> _Entries_
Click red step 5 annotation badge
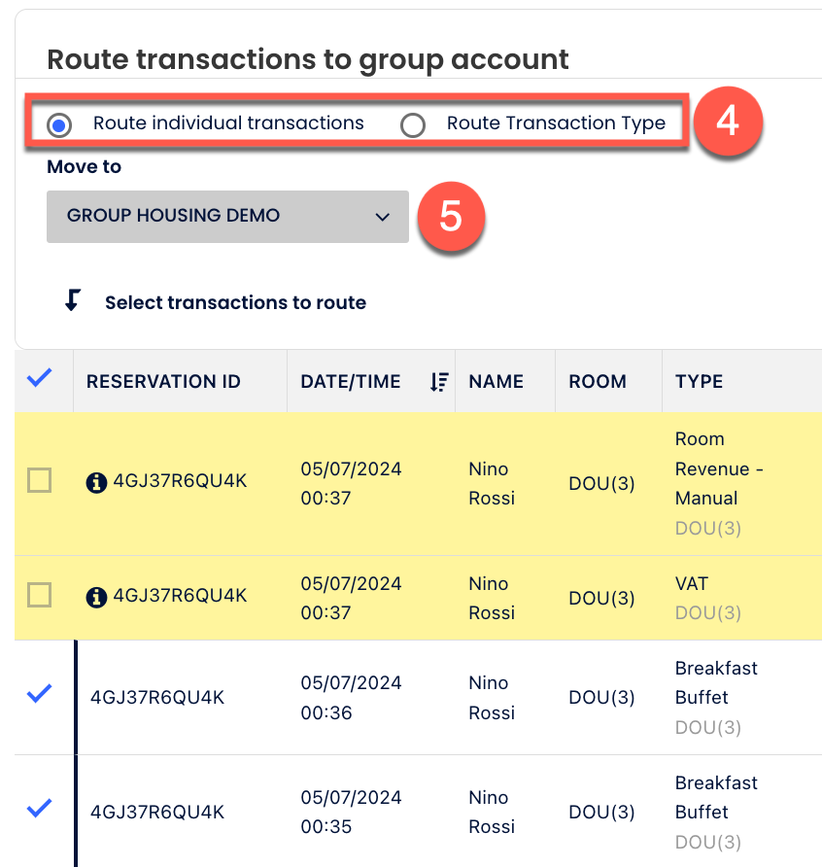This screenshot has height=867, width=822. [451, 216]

...

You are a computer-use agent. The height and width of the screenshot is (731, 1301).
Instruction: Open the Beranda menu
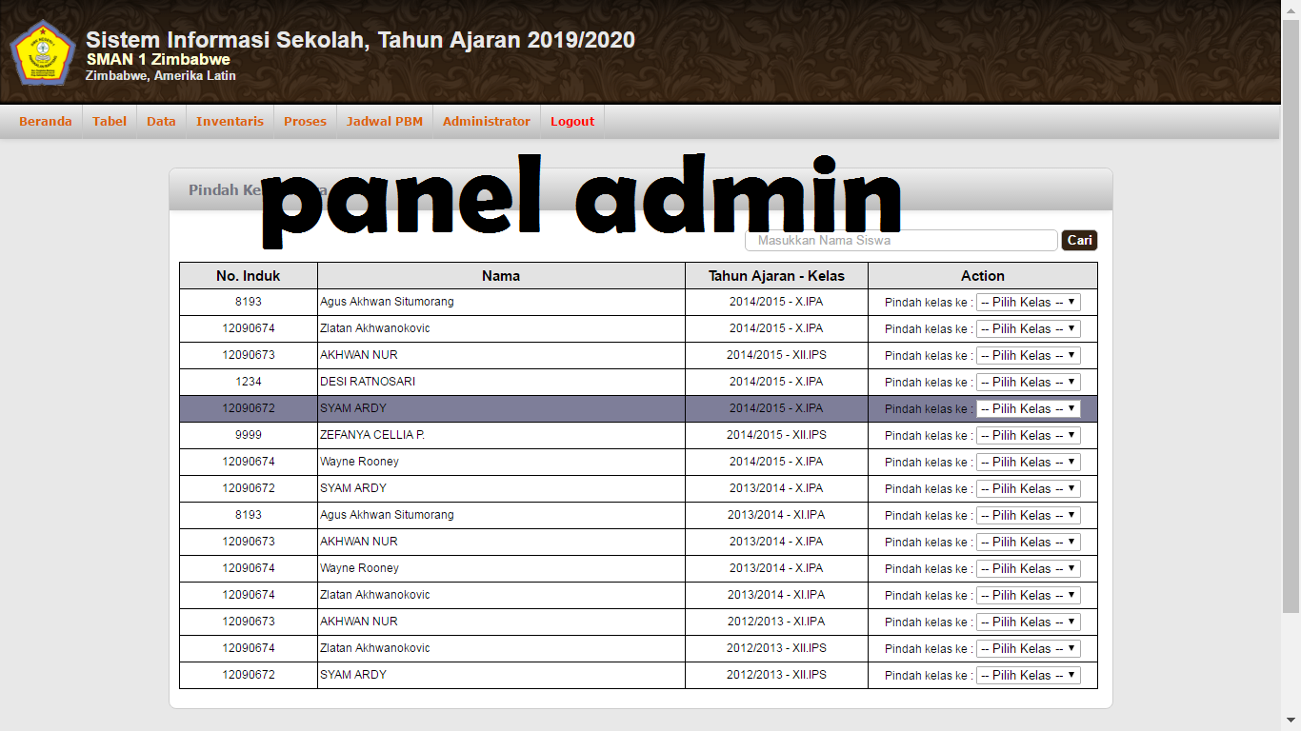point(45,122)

> _Requirement_
Reproduce the data from the line with "You are a computer-use" to the line with "point(45,122)", both included, without the pictures.

> _The output_
You are a computer-use agent. The height and width of the screenshot is (731, 1301).
Instruction: Open the Beranda menu
point(45,122)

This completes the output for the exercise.